RJ em Guerra: O que a megaoperação matou — e por que o problema permanece

 A Falência do Modelo de Poder


Imagem de Agência Brasil - EBC

Mais uma vez, o céu do Rio de Janeiro rasgou-se com o som de helicópteros blindados e o barulho seco dos tiros de fuzil. A megaoperação de 28 de outubro de 2025 nas favelas do Complexo do Alemão e da Penha foi vendida como a resposta definitiva do Estado ao “caos armado” e à expansão do Comando Vermelho (CV). O saldo, segundo balanços oficiais, até o momento dessa postagem, foi de 64 mortos — 60 suspeitos e 4 policiais —, tornando-a a ação mais letal da história do estado, superando em mais que o dobro o massacre do Jacarezinho de 2021.

Bairros inteiros ficaram paralisados, com 150 escolas fechadas, atendimento médico suspenso e o terror imposto sobre moradorxs.
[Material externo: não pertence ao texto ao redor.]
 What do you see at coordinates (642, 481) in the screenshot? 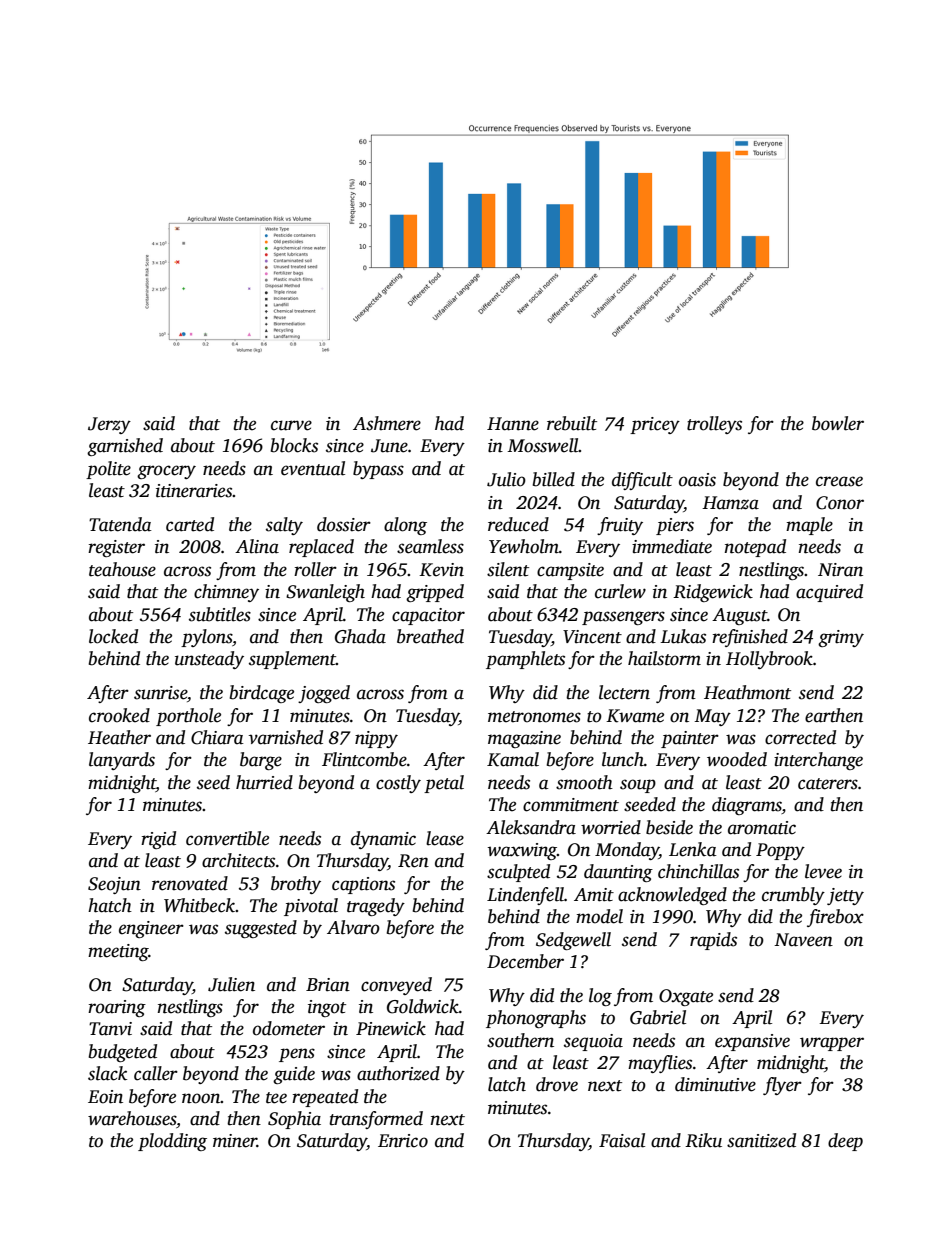
I see `difficult` at bounding box center [642, 481].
A tese desta reportagem é brutal e inequívoca: Não é guerra — é a falência do modelo de poder. O “caos armado” não é um acidente; é o resultado previsível da confluência entre violência organizada, interesses imobiliários e econômicos, e uma política de segurança que prefere o espetáculo militarizado à estratégia social e de inteligência. A megaoperação mais letal da história recente não desarmou o crime; ela apenas reproduziu a tragédia.

 A Semente da Dupla Violência

Imagem de Agência Brasil - EBC


Para entender o banho de sangue de 2025, é preciso voltar no tempo. A violência do Rio nunca foi um monólito. A partir dos anos 1980, enquanto o Comando Vermelho consolidava o tráfico, outro ator, mais sofisticado e com tentáculos no Estado, emergia: as milícias.
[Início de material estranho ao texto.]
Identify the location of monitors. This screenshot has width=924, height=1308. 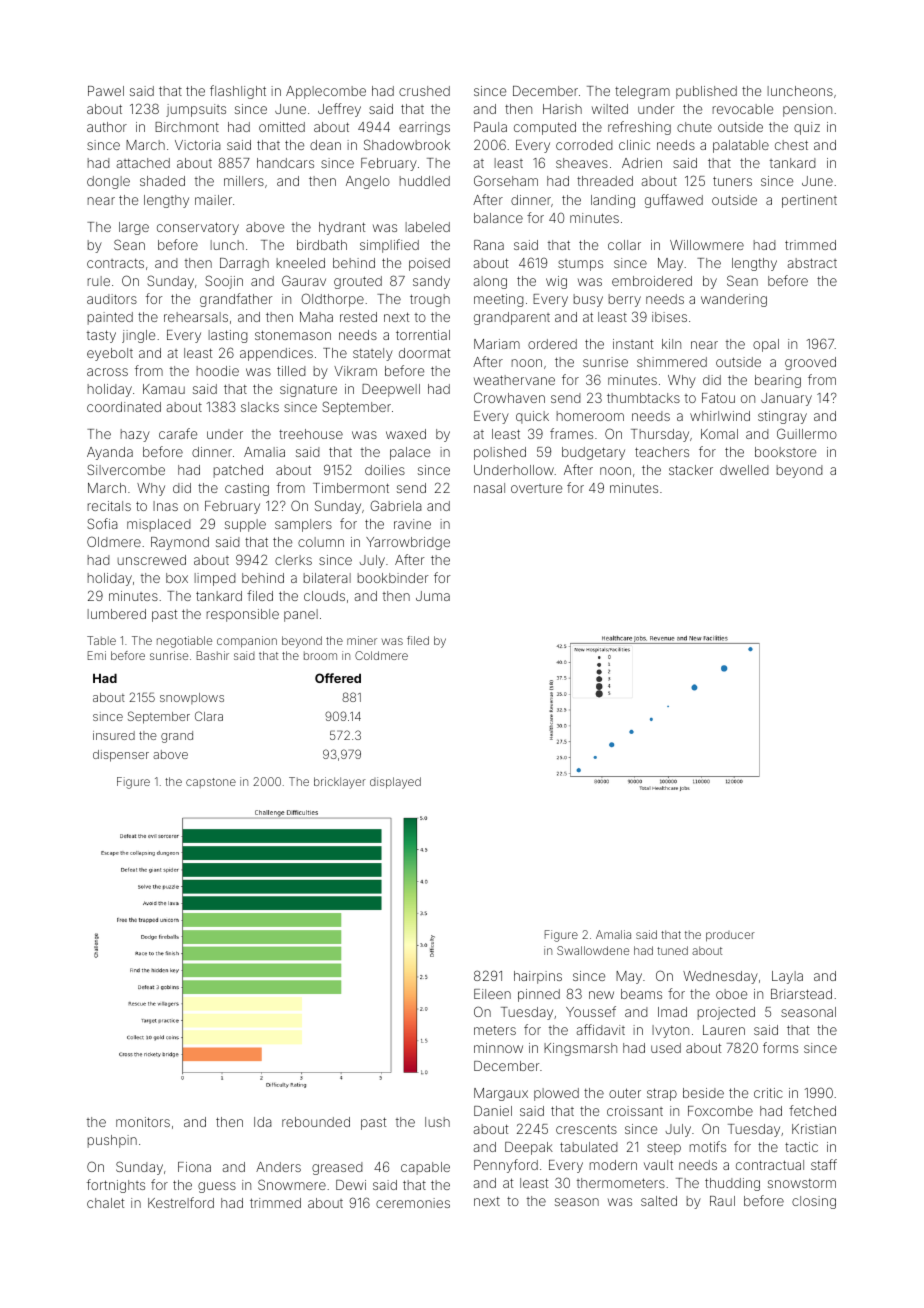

Nascidas sob o discurso falacioso de "autodefesa" e formadas por ex-agentes de segurança pública (policiais, bombeiros), as milícias se transformaram rapidamente em máfias. Sua diferença crucial é que elas não vivem apenas do tráfico de drogas, mas de uma sofisticada economia paralela que toca em todos os aspectos da vida periférica: extorsão, venda de gás, TV a cabo clandestina ("gatonet"), transporte alternativo e, o mais perigoso, o controle do mercado imobiliário ilegal.

Conforme apontam os estudos da Fundação Heinrich Böll e do GENI/UFF, o crime organizado no Rio tem, há décadas, um pé no fuzil e outro na máquina pública. A milícia representa o casamento perverso entre o controle territorial e a legitimidade institucional, sendo a principal responsável pela grilagem de terras e a construção ilegal em áreas de moradia de baixa renda.

Quem Lucra com o Poder Paralelo? A Teia Político-Econômica


Imagem de O Globo

A violência letal é apenas a ponta do iceberg. O que sustenta o poder miliciano e de facções como o CV é a relação direta e profunda com a economia formal e a política. O caos só existe porque alguém está lucrando.

Pesquisas indicam que, em comparação com outras facções, as milícias estão presentes em territórios onde a atividade imobiliária é mais intensa e o enfrentamento armado com o Estado é historicamente reduzido. A impunidade e o consentimento tácito permitem que estes grupos ignorem a fiscalização, grilhem terras e levantem edifícios.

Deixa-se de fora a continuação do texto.